Every entry in the following data should be output exactly.

Source data:
┄┄┄┄┄┄┄┄┄┄┄┄┄┄┄┄┄┄┄┄
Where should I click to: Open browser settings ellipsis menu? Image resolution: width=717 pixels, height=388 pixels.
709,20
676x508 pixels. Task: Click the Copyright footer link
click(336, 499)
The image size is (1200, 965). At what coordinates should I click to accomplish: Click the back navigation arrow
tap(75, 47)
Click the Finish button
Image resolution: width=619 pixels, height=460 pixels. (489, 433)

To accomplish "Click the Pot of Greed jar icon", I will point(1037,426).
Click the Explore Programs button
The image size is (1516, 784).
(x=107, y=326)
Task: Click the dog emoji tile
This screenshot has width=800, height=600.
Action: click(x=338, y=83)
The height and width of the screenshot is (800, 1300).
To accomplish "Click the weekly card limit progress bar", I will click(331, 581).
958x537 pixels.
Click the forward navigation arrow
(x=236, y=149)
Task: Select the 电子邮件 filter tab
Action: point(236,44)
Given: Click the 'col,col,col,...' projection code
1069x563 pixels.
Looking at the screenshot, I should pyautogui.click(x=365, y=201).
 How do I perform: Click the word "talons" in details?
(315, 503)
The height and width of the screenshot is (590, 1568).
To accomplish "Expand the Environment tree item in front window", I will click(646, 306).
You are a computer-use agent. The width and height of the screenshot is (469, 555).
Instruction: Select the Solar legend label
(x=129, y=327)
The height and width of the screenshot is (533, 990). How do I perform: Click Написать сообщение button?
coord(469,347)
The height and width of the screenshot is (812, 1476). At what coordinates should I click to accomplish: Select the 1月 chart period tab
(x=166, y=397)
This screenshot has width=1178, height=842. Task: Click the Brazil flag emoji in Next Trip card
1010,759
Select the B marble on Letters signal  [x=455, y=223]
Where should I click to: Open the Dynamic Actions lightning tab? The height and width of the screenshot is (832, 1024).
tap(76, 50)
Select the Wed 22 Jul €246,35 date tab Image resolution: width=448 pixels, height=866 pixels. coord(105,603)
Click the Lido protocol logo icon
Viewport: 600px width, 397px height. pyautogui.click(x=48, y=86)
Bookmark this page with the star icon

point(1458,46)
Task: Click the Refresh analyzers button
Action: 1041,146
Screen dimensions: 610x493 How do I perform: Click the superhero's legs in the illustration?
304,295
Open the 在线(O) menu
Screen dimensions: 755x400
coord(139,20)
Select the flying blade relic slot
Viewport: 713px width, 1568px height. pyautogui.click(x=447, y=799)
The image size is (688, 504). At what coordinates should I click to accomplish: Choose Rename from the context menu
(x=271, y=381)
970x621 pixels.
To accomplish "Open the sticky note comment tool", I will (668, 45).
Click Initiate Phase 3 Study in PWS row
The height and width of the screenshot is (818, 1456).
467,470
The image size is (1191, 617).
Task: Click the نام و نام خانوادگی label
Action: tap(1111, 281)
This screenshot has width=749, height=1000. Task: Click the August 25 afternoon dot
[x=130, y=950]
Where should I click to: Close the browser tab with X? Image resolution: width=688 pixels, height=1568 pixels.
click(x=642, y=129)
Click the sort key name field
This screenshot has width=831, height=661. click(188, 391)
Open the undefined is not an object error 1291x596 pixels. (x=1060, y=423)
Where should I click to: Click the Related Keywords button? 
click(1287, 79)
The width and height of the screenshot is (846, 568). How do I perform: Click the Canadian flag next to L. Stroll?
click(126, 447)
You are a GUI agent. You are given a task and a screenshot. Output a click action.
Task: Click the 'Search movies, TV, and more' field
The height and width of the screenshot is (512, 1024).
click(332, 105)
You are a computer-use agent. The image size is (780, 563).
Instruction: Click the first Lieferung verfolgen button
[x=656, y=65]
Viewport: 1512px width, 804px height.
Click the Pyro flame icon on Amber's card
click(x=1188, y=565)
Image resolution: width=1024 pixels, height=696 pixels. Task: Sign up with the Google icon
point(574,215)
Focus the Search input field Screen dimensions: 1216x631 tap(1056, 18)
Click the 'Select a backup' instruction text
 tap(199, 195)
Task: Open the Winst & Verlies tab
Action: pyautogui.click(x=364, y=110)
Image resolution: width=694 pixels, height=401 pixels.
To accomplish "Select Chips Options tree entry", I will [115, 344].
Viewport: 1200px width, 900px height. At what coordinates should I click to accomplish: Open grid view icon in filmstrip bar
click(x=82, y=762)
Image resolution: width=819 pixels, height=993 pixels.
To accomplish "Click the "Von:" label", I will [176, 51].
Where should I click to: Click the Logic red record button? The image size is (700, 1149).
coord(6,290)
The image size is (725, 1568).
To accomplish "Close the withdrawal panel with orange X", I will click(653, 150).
┄┄┄┄┄┄┄┄┄┄┄┄┄┄┄┄┄┄┄┄
- SOLUTION FOR THIS EXERCISE
Where should I click to: Open browser settings ellipsis menu? Image resolution: width=717 pixels, height=388 pixels.
709,20
676x508 pixels. Task: Click the Copyright footer link
click(336, 499)
The image size is (1200, 965). At what coordinates should I click to accomplish: Click the back navigation arrow
tap(75, 47)
Click the Finish button
Image resolution: width=619 pixels, height=460 pixels. (489, 433)

To accomplish "Click the Pot of Greed jar icon", I will point(1037,426).
Click the Explore Programs button
The image size is (1516, 784).
(x=107, y=326)
Task: Click the dog emoji tile
This screenshot has width=800, height=600.
Action: click(x=338, y=83)
The height and width of the screenshot is (800, 1300).
To accomplish "Click the weekly card limit progress bar", I will click(331, 581).
958x537 pixels.
Click the forward navigation arrow
(x=236, y=149)
Task: Select the 电子邮件 filter tab
Action: point(236,44)
Given: Click the 'col,col,col,...' projection code
1069x563 pixels.
Looking at the screenshot, I should pyautogui.click(x=365, y=201).
 How do I perform: Click the word "talons" in details?
(315, 503)
The height and width of the screenshot is (590, 1568).
To accomplish "Expand the Environment tree item in front window", I will click(646, 306).
You are a computer-use agent. The width and height of the screenshot is (469, 555).
Instruction: Select the Solar legend label
(x=129, y=327)
The height and width of the screenshot is (533, 990). How do I perform: Click Написать сообщение button?
coord(469,347)
The height and width of the screenshot is (812, 1476). At what coordinates should I click to accomplish: Select the 1月 chart period tab
(x=166, y=397)
This screenshot has width=1178, height=842. Task: Click the Brazil flag emoji in Next Trip card
1010,759
Select the B marble on Letters signal  [x=455, y=223]
Where should I click to: Open the Dynamic Actions lightning tab? The height and width of the screenshot is (832, 1024).
tap(76, 50)
Select the Wed 22 Jul €246,35 date tab Image resolution: width=448 pixels, height=866 pixels. coord(105,603)
Click the Lido protocol logo icon
Viewport: 600px width, 397px height. pyautogui.click(x=48, y=86)
Bookmark this page with the star icon

point(1458,46)
Task: Click the Refresh analyzers button
Action: 1041,146
Screen dimensions: 610x493 How do I perform: Click the superhero's legs in the illustration?
304,295
Open the 在线(O) menu
Screen dimensions: 755x400
coord(139,20)
Select the flying blade relic slot
Viewport: 713px width, 1568px height. pyautogui.click(x=447, y=799)
The image size is (688, 504). At what coordinates should I click to accomplish: Choose Rename from the context menu
(x=271, y=381)
970x621 pixels.
To accomplish "Open the sticky note comment tool", I will (668, 45).
Click Initiate Phase 3 Study in PWS row
The height and width of the screenshot is (818, 1456).
467,470
The image size is (1191, 617).
Task: Click the نام و نام خانوادگی label
Action: tap(1111, 281)
This screenshot has width=749, height=1000. Task: Click the August 25 afternoon dot
[x=130, y=950]
Where should I click to: Close the browser tab with X? Image resolution: width=688 pixels, height=1568 pixels.
click(x=642, y=129)
Click the sort key name field
This screenshot has width=831, height=661. click(188, 391)
Open the undefined is not an object error 1291x596 pixels. (x=1060, y=423)
Where should I click to: Click the Related Keywords button? 
click(1287, 79)
The width and height of the screenshot is (846, 568). How do I perform: Click the Canadian flag next to L. Stroll?
click(126, 447)
You are a GUI agent. You are given a task and a screenshot. Output a click action.
Task: Click the 'Search movies, TV, and more' field
The height and width of the screenshot is (512, 1024).
click(332, 105)
You are a computer-use agent. The image size is (780, 563).
Instruction: Click the first Lieferung verfolgen button
[x=656, y=65]
Viewport: 1512px width, 804px height.
Click the Pyro flame icon on Amber's card
click(x=1188, y=565)
Image resolution: width=1024 pixels, height=696 pixels. Task: Sign up with the Google icon
point(574,215)
Focus the Search input field Screen dimensions: 1216x631 tap(1056, 18)
Click the 'Select a backup' instruction text
 tap(199, 195)
Task: Open the Winst & Verlies tab
Action: pyautogui.click(x=364, y=110)
Image resolution: width=694 pixels, height=401 pixels.
To accomplish "Select Chips Options tree entry", I will [115, 344].
Viewport: 1200px width, 900px height. At what coordinates should I click to accomplish: Open grid view icon in filmstrip bar
click(x=82, y=762)
Image resolution: width=819 pixels, height=993 pixels.
To accomplish "Click the "Von:" label", I will [176, 51].
Where should I click to: Click the Logic red record button? The image size is (700, 1149).
coord(6,290)
The image size is (725, 1568).
To accomplish "Close the withdrawal panel with orange X", I will click(653, 150).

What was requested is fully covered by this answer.